Erste Serienausführung mit stärkerem Triebwerk Nene Mk.101, 95 Maschinen gebaut, davon 30 Exemplare bei Hawker Aircraft in Kingston upon Thames und nach der Übernahme von Hawker Aircraft durch Armstrong Whitworth Aircraft 65 Exemplare im Werk Baginton, Coventry, gefertigt. Für die bei Armstrong Whitworth gefertigten Exemplare wurde eine neue Fertigungsspezifikation 25/48P2 erlassen. Die erste danach gefertigte Maschine (WF162) flog am 18. Dezember 1952. Inzwischen hatte man die aufgetretenen Probleme mit der Querstabilität durch geänderte Querruder mit vollem Kraftantrieb gelöst und bei der neuen Version Sea Hawk F. Mk 2 zur Anwendung gebracht. Die schon gefertigten Maschinen der Baureihe F. Mk 1 wurden entsprechend umgebaut.
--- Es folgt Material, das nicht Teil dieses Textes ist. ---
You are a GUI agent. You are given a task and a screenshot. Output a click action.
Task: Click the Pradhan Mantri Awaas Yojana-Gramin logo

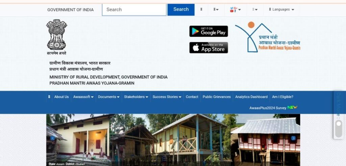(x=268, y=37)
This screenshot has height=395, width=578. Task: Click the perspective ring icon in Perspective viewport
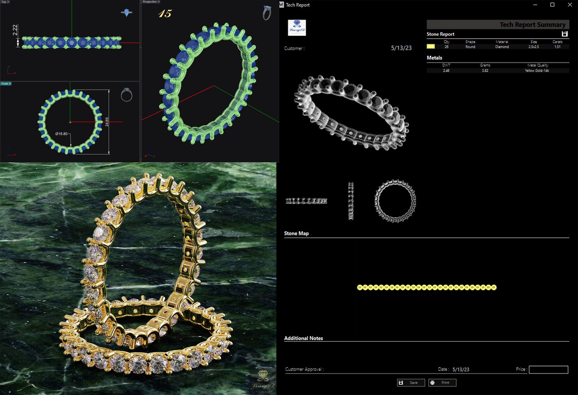[x=267, y=13]
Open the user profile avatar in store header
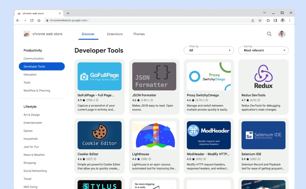Screen dimensions: 306x189 click(282, 34)
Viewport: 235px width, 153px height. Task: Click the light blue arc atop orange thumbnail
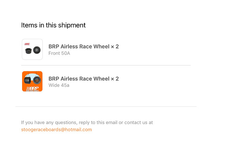tap(32, 74)
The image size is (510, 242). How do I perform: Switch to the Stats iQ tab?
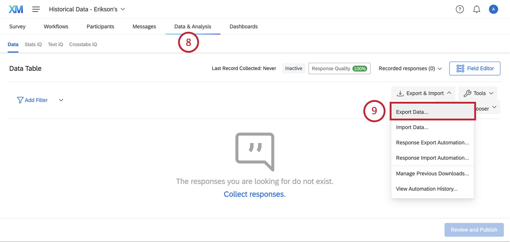(x=33, y=44)
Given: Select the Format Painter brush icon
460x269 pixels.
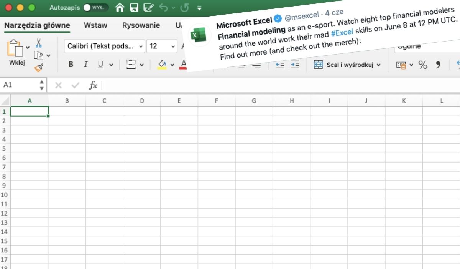Looking at the screenshot, I should tap(39, 68).
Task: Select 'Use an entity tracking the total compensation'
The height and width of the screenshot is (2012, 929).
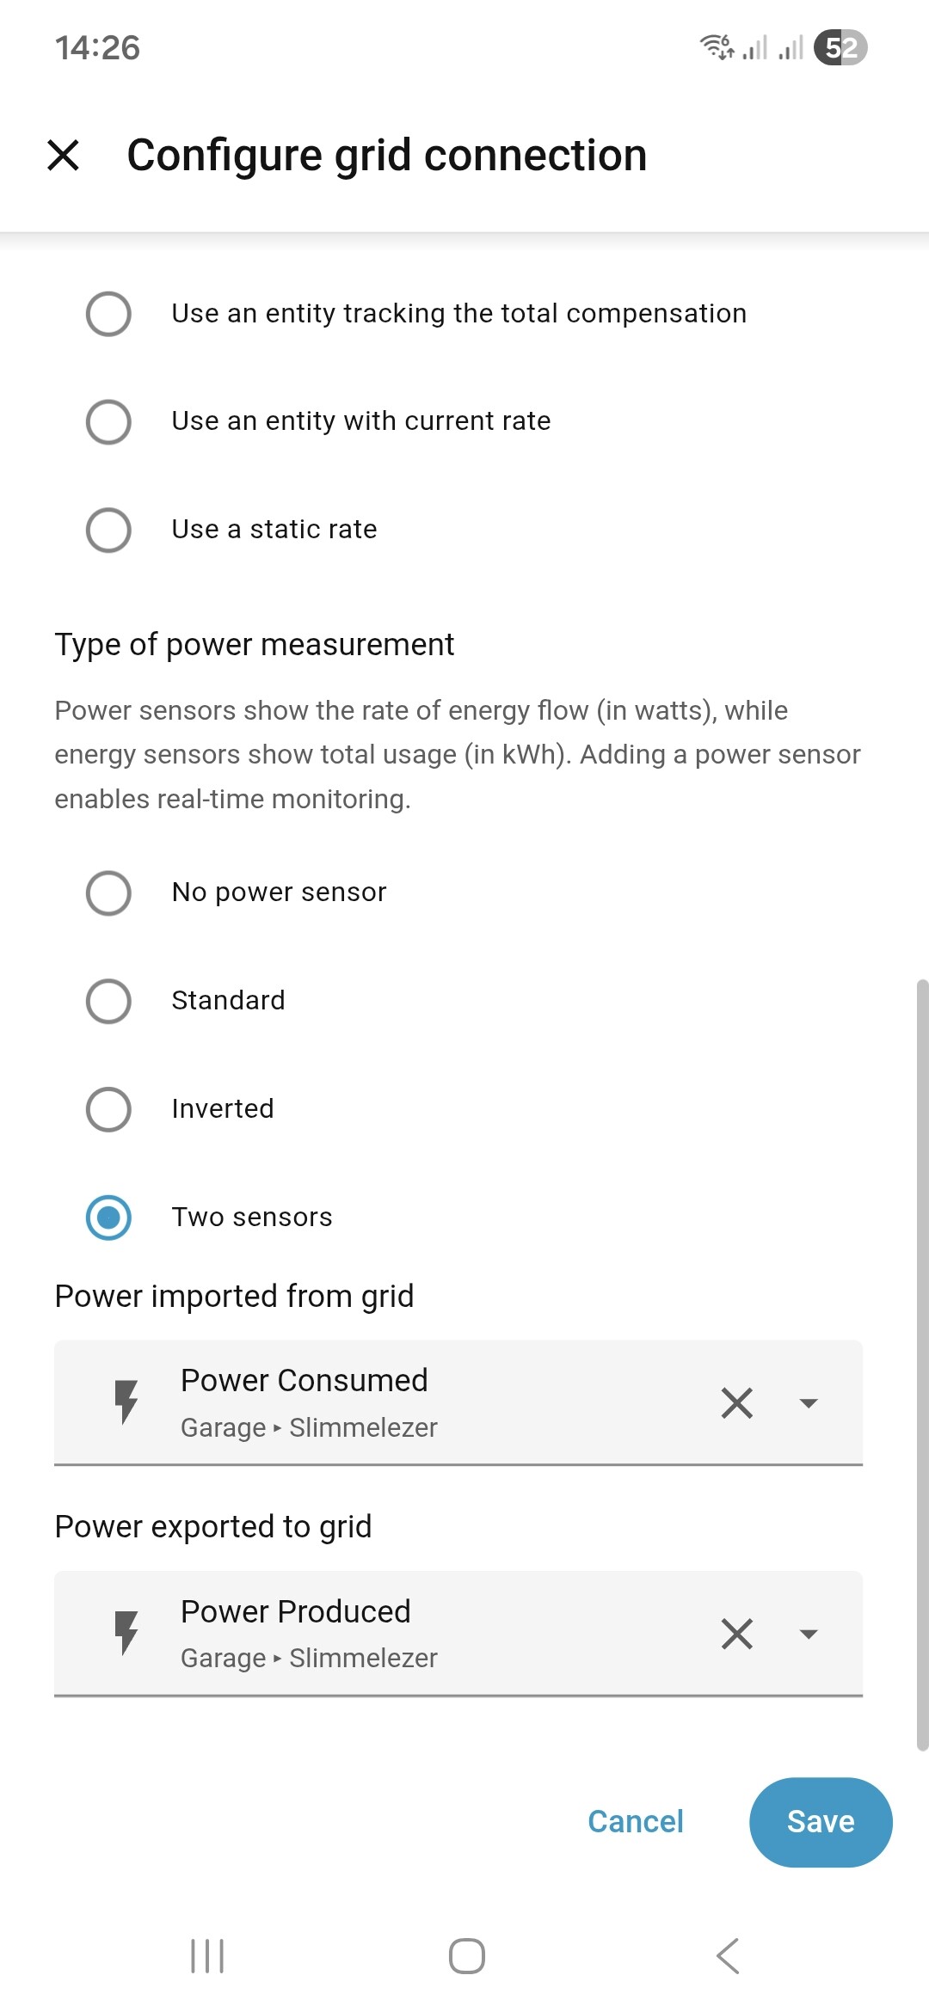Action: point(108,314)
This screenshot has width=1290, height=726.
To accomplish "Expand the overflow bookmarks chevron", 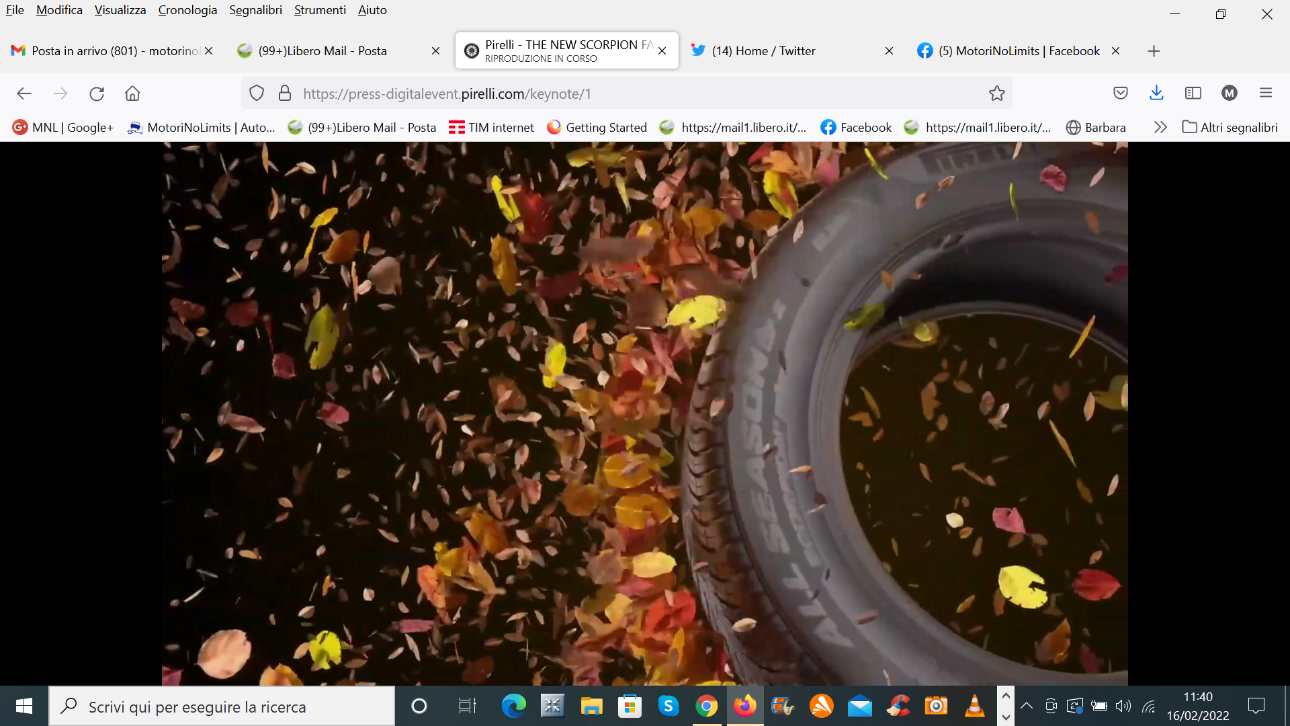I will pyautogui.click(x=1160, y=127).
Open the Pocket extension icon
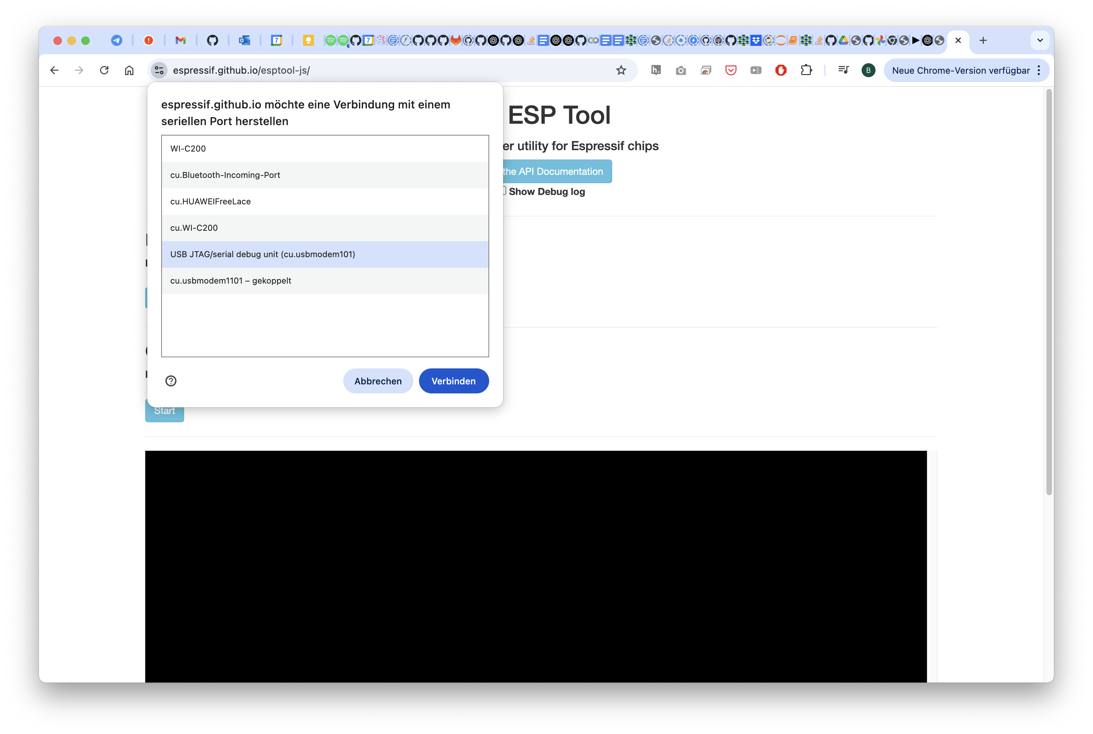 (x=730, y=70)
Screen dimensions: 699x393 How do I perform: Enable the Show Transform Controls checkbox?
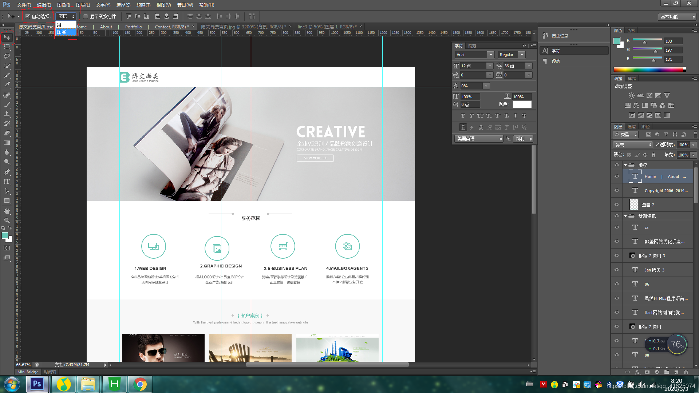coord(86,16)
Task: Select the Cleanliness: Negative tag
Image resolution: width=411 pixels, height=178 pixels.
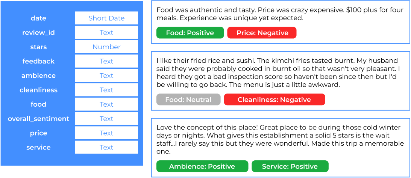Action: (x=274, y=100)
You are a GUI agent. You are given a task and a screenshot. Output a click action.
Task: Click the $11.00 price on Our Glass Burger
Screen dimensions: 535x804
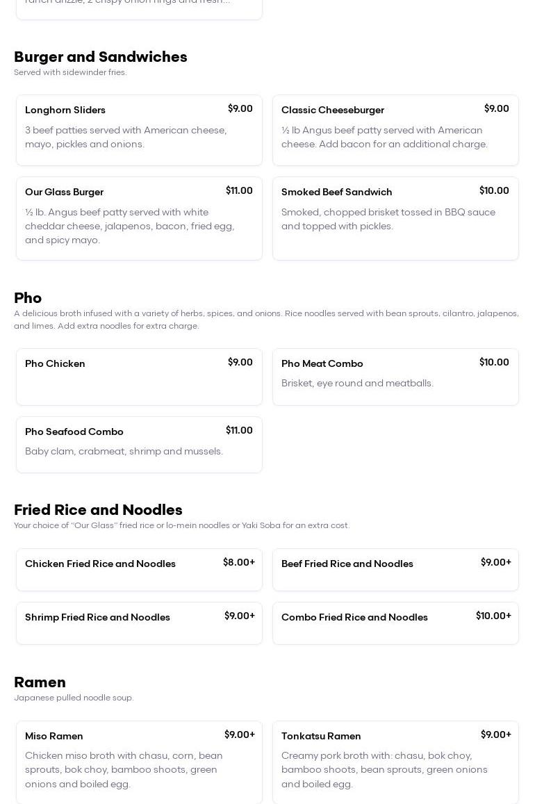point(239,191)
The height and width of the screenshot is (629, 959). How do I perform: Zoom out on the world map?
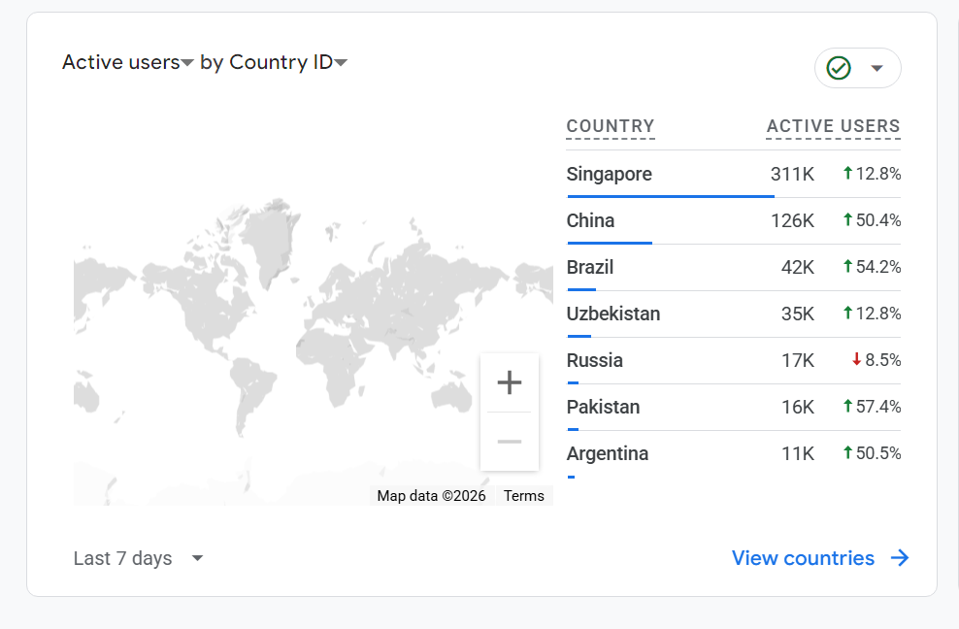pyautogui.click(x=510, y=441)
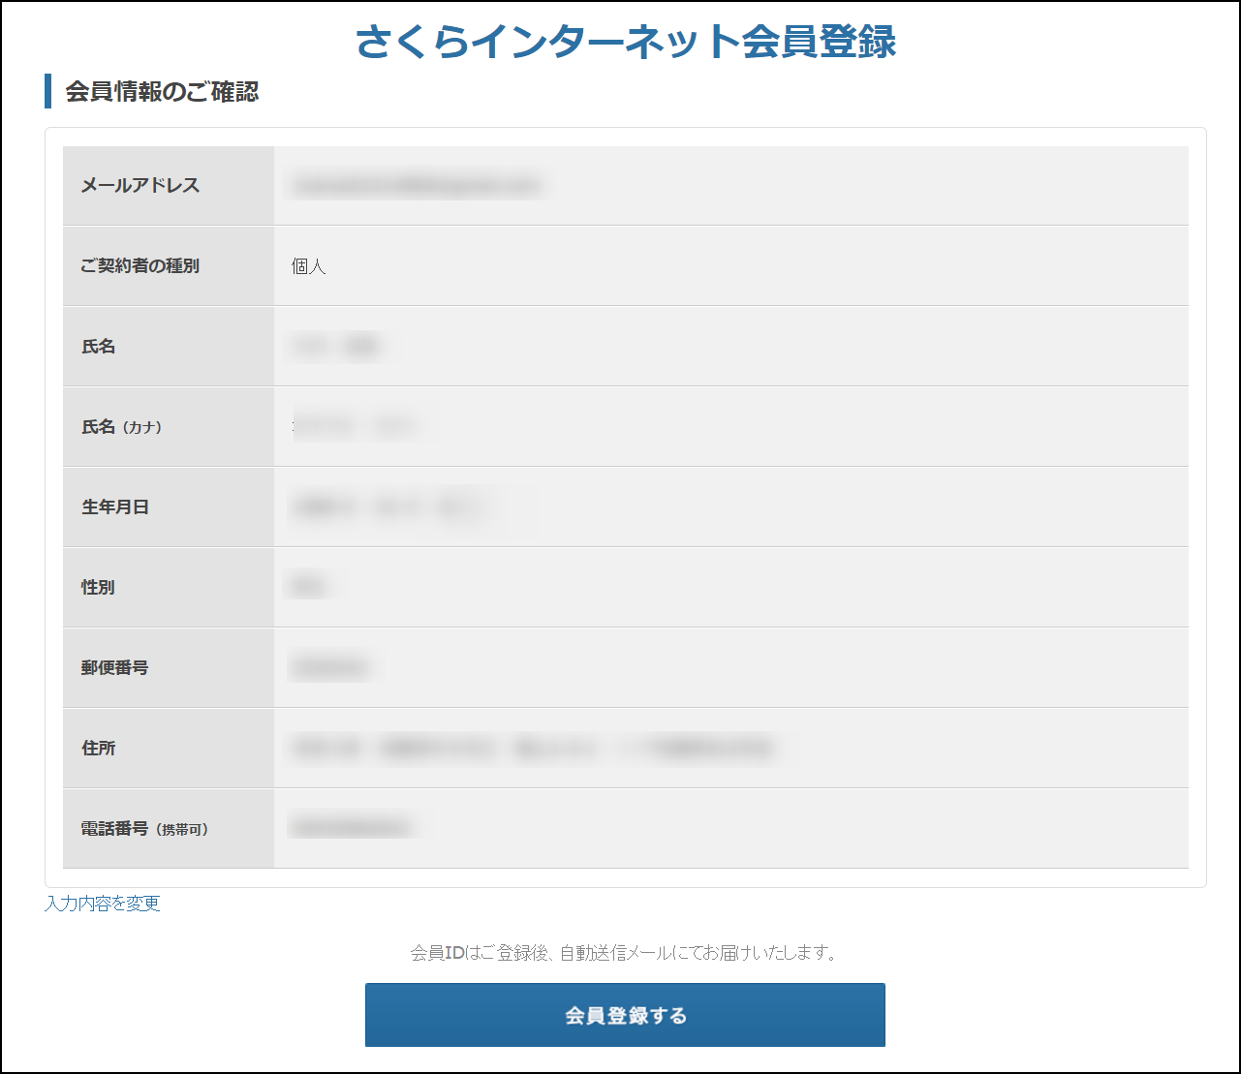Open the 入力内容を変更 link
This screenshot has height=1074, width=1241.
pos(103,904)
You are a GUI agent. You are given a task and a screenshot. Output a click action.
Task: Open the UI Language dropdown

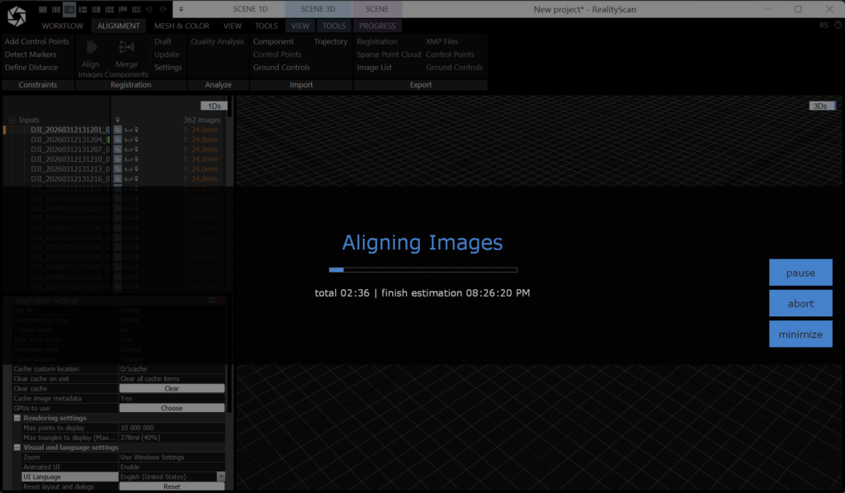[220, 476]
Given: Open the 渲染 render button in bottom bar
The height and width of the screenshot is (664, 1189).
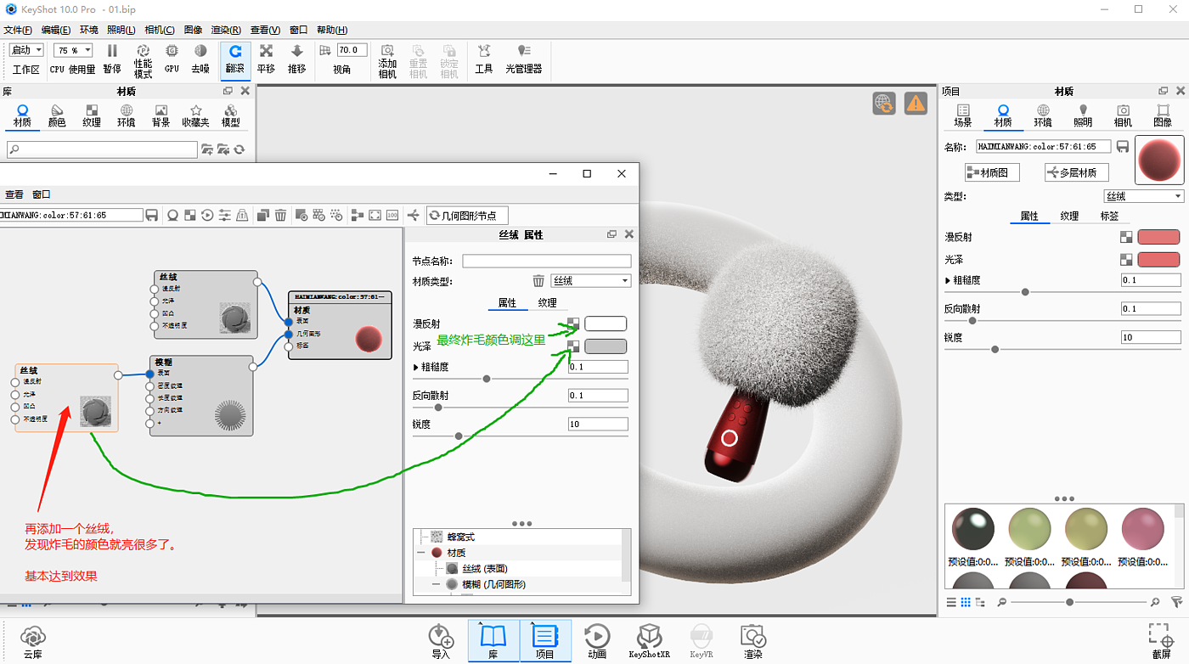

Eine Maschine dieser Baureihe nahm 1949 in Elmdon an den National Air Races teil und gewann am 1. August mit einer Durchschnittsgeschwindigkeit von 821 km/h den SBAC Challenge Cup.

Sea Hawk F. Mk 2:

Die Maschinen erhielten elektrisch angetriebene Querruder und eine erweiterte Instrumentierung Der Erstflug einer Maschine F.Mk 2 (WF241) fand am 5. Januar 1954 statt. 40 Exemplare wurden bei Armstrong Whitworth im Werk Baginton, Coventry, gefertigt.

Sea Hawk FB. Mk 3:

Ausführung als Jagdbomber. Die Maschinen erhielten verstärkte Tragflächen, um erhöhte Unterflügellasten aufnehmen zu können, zum Beispiel zwei 227 kg Bomben anstelle der Abwurftanks. Fünf ganz in Rot gespritzte Maschinen der Squadron No.738 nahmen als Maschinen der Kunstflugstaffel „Red Devils“ 1957 an den Kunstflugtagen in Farnborough teil. 116 Exemplare gefertigt.

Sea Hawk FGA. Mk 4:

Jagd-und Erdkampfflugzeug mit verstärkter Panzerung für den Piloten, Außenstationen an den modifizierten Außenflügeln, die es ermöglichten, dort verschiedene Lasten, wie vier 227 kg Bomben oder bis zu 16 Raketengeschosse Kaliber 76 mm mit 27 kg Sprengköpfen mitzuführen. Dadurch erhöhte sich naturgemäß aber der Widerstand, was sich negativ auf die Flugleistungen auswirkte. Die erste FGA.Mk 4 (WV792) hob am 26.August 1954 zum Erstflug ab. Zur Verbesserung der Reichweite wurde auch ein Betankungsstutzen zur Luftbetankung erprobt. Der Stutzen wurde an einem der Abwurftanks montiert. Die Idee wurde nach einigen Versuchsfügen aber nicht weiterverfolgt, da es ein sehr schwieriges und riskantes Manöver darstellte. 97 Exemplare gefertigt

Sea Hawk FB.Mk 5:

Ausführung wie FB.Mk 3 aber mit neuen, stärkeren Triebwerk Rolls Royce Nene Mk.103 mit einer Startleistung von 2.449 kp (24,02 kN) Schub und der neuen Navigationshilfe Green Salad. 50 Exemplare FB.Mk 3 umgerüstet

Sea Hawk FGA.Mk 6:

Ausführung wie FGA. Mk 4 mit neuen, stärkeren Triebwerk Rolls Royce Nene Mk.103

101 Exemplare, davon 86 Neubauten 15 Exemplare umgebaute FB.Mk 3 und FGA.Mk 4

Der Erstflug der ersten Serienmaschine (XE339) fand am 18. Februar 1955 statt.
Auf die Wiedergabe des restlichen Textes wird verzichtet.